** Opening Task material block **
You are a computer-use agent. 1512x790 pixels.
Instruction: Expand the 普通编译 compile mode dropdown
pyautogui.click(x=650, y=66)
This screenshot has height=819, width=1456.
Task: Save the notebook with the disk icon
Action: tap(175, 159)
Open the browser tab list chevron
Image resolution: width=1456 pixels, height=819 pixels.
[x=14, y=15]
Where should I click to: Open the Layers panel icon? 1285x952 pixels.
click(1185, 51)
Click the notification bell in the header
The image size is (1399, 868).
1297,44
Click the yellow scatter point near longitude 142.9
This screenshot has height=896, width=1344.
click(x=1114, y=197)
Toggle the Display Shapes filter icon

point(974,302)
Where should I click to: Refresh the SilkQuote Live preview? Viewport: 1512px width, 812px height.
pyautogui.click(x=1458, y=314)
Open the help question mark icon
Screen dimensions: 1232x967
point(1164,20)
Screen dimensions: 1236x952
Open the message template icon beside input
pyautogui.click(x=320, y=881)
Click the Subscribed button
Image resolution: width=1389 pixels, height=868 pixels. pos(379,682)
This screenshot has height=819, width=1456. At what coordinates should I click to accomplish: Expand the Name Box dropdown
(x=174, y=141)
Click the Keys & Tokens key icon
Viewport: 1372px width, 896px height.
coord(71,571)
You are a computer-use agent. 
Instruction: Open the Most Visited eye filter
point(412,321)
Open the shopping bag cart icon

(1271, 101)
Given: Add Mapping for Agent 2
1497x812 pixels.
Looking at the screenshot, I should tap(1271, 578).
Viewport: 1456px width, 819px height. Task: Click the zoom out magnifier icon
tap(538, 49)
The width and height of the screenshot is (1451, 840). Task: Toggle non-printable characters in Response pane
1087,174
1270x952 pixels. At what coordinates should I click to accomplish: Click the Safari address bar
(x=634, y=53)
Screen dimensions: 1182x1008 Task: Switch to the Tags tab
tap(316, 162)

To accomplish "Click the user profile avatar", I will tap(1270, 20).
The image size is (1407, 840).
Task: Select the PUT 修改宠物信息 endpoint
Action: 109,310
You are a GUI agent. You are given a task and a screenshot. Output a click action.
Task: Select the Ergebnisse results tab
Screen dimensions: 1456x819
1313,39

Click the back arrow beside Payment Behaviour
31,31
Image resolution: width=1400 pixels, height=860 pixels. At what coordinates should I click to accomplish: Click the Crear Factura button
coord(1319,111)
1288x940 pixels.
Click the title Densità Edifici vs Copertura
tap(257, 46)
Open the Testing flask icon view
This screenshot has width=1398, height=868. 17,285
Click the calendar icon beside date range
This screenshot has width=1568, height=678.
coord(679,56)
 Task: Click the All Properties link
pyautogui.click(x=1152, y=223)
** Closing Task material block **
__Problem description__
Nothing in the data may be omitted; transcribe it exactly.

__Solution below__
You are a computer-use agent. 1512x790 pixels.
Instruction: Expand the 普通编译 compile mode dropdown
pyautogui.click(x=650, y=66)
This screenshot has height=819, width=1456.
Task: Save the notebook with the disk icon
Action: tap(175, 159)
Open the browser tab list chevron
Image resolution: width=1456 pixels, height=819 pixels.
[x=14, y=15]
Where should I click to: Open the Layers panel icon? 1285x952 pixels.
click(1185, 51)
Click the notification bell in the header
The image size is (1399, 868).
1297,44
Click the yellow scatter point near longitude 142.9
This screenshot has height=896, width=1344.
click(x=1114, y=197)
Toggle the Display Shapes filter icon

point(974,302)
Where should I click to: Refresh the SilkQuote Live preview? Viewport: 1512px width, 812px height.
pyautogui.click(x=1458, y=314)
Open the help question mark icon
Screen dimensions: 1232x967
point(1164,20)
Screen dimensions: 1236x952
Open the message template icon beside input
pyautogui.click(x=320, y=881)
Click the Subscribed button
Image resolution: width=1389 pixels, height=868 pixels. pos(379,682)
This screenshot has height=819, width=1456. At what coordinates should I click to accomplish: Expand the Name Box dropdown
(x=174, y=141)
Click the Keys & Tokens key icon
Viewport: 1372px width, 896px height.
coord(71,571)
You are a computer-use agent. 
Instruction: Open the Most Visited eye filter
point(412,321)
Open the shopping bag cart icon

(1271, 101)
Given: Add Mapping for Agent 2
1497x812 pixels.
Looking at the screenshot, I should tap(1271, 578).
Viewport: 1456px width, 819px height. Task: Click the zoom out magnifier icon
tap(538, 49)
The width and height of the screenshot is (1451, 840). Task: Toggle non-printable characters in Response pane
1087,174
1270x952 pixels. At what coordinates should I click to accomplish: Click the Safari address bar
(x=634, y=53)
Screen dimensions: 1182x1008 Task: Switch to the Tags tab
tap(316, 162)

To accomplish "Click the user profile avatar", I will tap(1270, 20).
The image size is (1407, 840).
Task: Select the PUT 修改宠物信息 endpoint
Action: 109,310
You are a GUI agent. You are given a task and a screenshot. Output a click action.
Task: Select the Ergebnisse results tab
Screen dimensions: 1456x819
1313,39

Click the back arrow beside Payment Behaviour
31,31
Image resolution: width=1400 pixels, height=860 pixels. At what coordinates should I click to accomplish: Click the Crear Factura button
coord(1319,111)
1288x940 pixels.
Click the title Densità Edifici vs Copertura
tap(257, 46)
Open the Testing flask icon view
This screenshot has width=1398, height=868. 17,285
Click the calendar icon beside date range
This screenshot has width=1568, height=678.
coord(679,56)
 Task: Click the All Properties link
pyautogui.click(x=1152, y=223)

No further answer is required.